Work request » Using the data below, print exactly the line with "Where should I", the line with "You are a computer-use", and every line between them, but none of the pictures.

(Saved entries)
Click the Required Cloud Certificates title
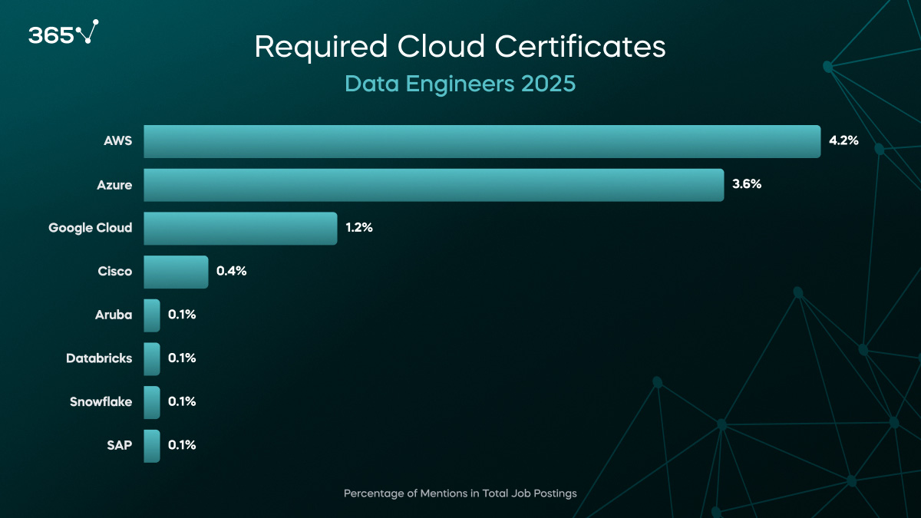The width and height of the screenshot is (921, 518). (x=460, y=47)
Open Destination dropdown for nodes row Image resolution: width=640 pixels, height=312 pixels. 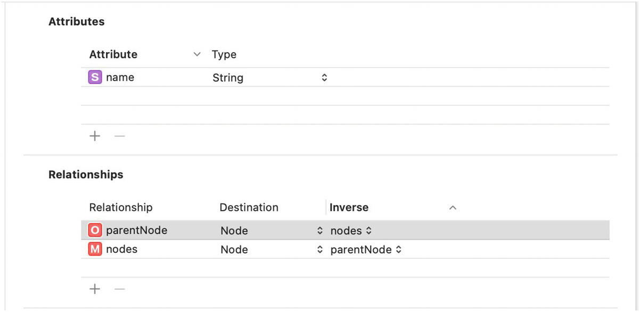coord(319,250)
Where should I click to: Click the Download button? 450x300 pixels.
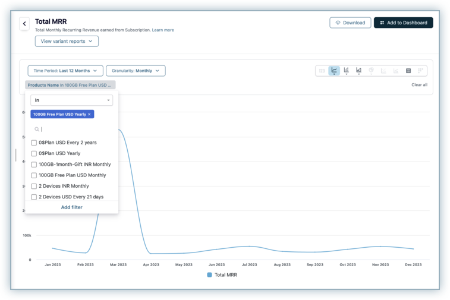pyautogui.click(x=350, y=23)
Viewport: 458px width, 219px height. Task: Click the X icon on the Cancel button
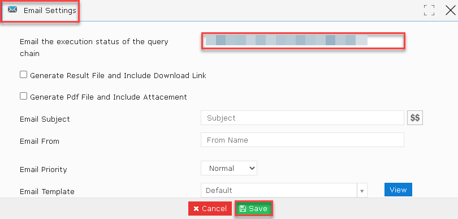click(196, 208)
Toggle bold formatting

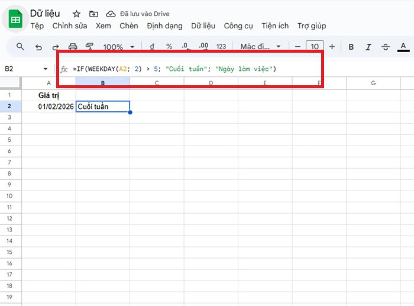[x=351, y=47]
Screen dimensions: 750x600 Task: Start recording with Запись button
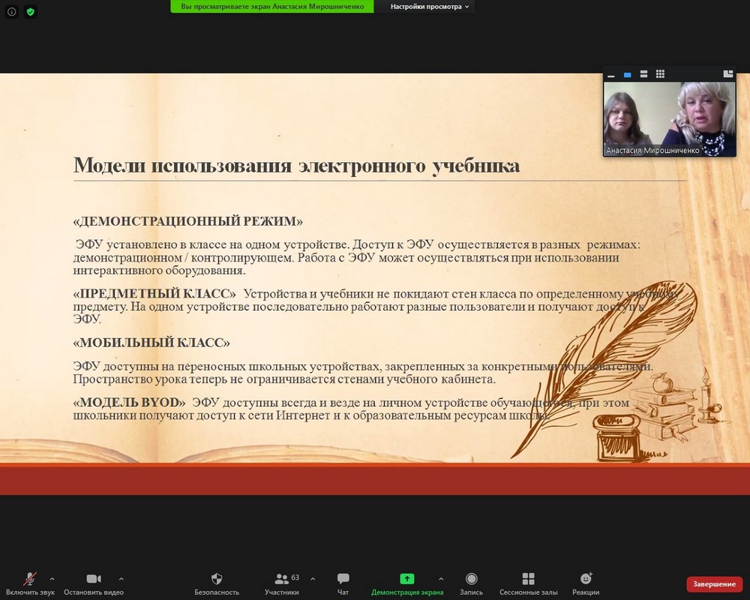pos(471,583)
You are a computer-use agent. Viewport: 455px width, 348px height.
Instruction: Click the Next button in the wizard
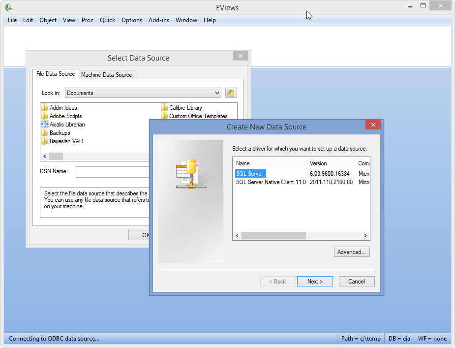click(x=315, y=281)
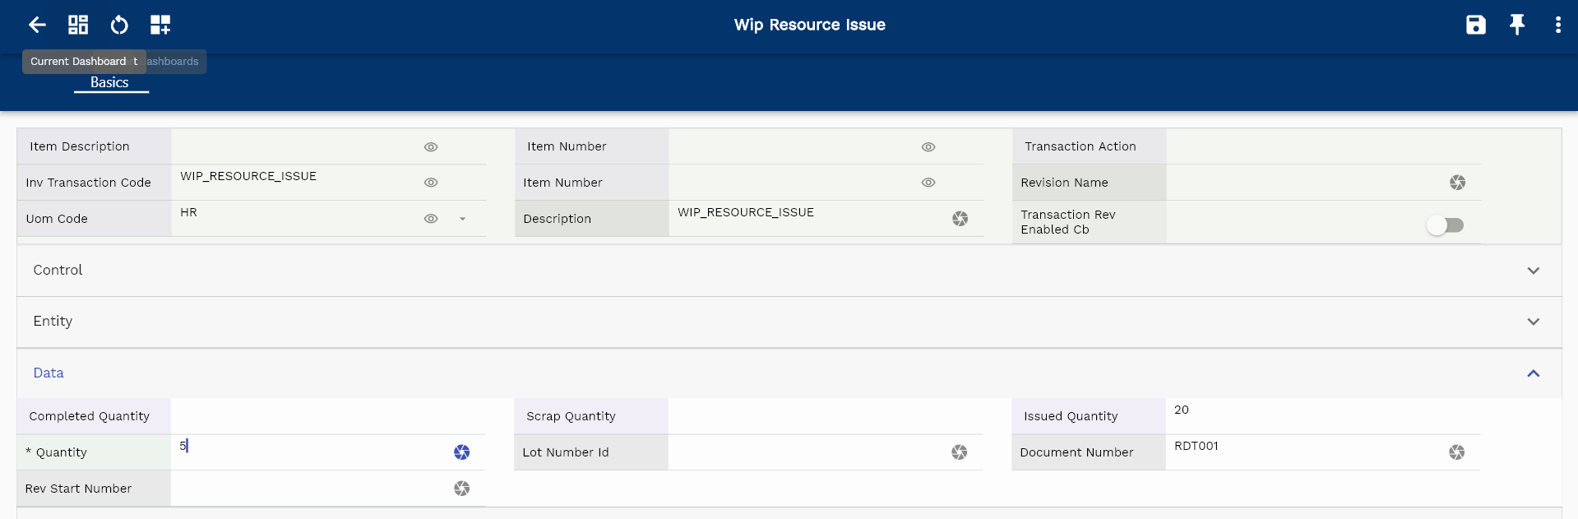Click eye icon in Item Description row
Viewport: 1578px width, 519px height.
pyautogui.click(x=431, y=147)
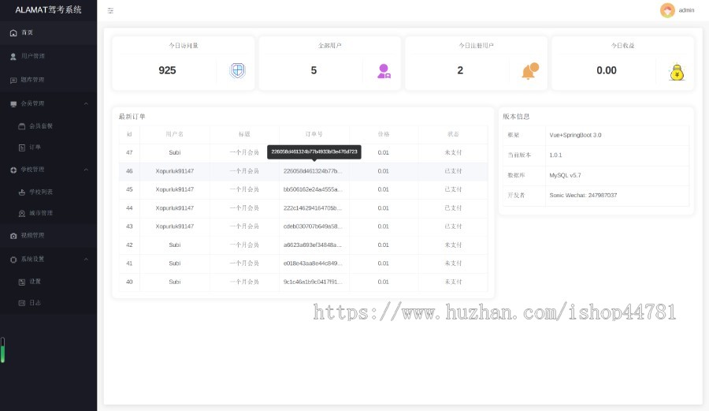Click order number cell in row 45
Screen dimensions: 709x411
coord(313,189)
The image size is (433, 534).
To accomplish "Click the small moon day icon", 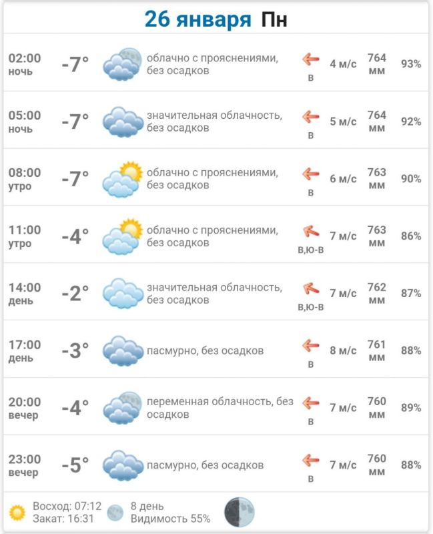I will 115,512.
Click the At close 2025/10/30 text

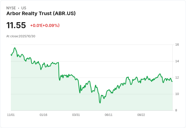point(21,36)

Exercise output »
Where should I click to: Click the Download button? 450x300 pixels.
pyautogui.click(x=350, y=23)
Viewport: 458px width, 219px height. Task: Click the X icon on the Cancel button
click(196, 208)
Toggle bold formatting

[x=351, y=47]
Screen dimensions: 750x600 Task: Start recording with Запись button
pos(471,583)
You are a computer-use agent. Viewport: 455px width, 348px height.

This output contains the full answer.